- BRIEF: Using the records below, filter out every line that lacks "dimensions" and copy the rest.

───── DATA FOR THIS TASK

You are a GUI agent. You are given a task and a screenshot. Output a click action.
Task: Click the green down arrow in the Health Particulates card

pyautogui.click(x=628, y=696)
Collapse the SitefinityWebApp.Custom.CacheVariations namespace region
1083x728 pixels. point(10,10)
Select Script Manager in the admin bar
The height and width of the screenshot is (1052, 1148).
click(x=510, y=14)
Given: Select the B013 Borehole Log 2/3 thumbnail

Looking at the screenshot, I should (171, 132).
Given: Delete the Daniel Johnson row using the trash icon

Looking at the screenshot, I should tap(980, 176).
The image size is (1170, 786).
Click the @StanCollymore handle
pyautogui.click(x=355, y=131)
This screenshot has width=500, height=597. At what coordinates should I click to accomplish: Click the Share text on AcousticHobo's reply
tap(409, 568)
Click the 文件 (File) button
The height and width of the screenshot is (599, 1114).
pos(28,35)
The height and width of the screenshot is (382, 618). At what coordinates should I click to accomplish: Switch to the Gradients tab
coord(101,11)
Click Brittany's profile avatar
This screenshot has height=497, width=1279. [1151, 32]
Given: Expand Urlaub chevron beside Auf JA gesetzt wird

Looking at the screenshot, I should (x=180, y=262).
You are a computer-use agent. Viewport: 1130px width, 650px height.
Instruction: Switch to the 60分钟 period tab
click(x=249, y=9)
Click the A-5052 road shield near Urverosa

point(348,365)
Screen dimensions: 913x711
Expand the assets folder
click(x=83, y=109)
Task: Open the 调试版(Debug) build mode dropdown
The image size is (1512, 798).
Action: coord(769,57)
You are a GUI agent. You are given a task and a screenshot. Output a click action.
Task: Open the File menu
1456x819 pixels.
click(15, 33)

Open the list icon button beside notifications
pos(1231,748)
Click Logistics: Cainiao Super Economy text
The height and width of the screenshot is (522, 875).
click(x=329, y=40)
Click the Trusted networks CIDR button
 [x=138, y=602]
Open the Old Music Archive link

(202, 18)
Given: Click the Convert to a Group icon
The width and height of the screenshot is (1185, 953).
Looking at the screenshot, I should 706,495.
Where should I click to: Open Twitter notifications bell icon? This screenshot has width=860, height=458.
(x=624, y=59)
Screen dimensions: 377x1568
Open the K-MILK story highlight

──────────

- FINAL ANSWER:
Screen dimensions: 913x711
Screen dimensions: 377x1568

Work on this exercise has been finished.